(begin)
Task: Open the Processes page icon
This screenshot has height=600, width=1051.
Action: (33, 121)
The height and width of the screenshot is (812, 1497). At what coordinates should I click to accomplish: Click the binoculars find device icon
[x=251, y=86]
(end)
» **What the task requires**
Please count the lines above that contain the word "screenshot" and reply with that number only.

» **Output of the exercise**
2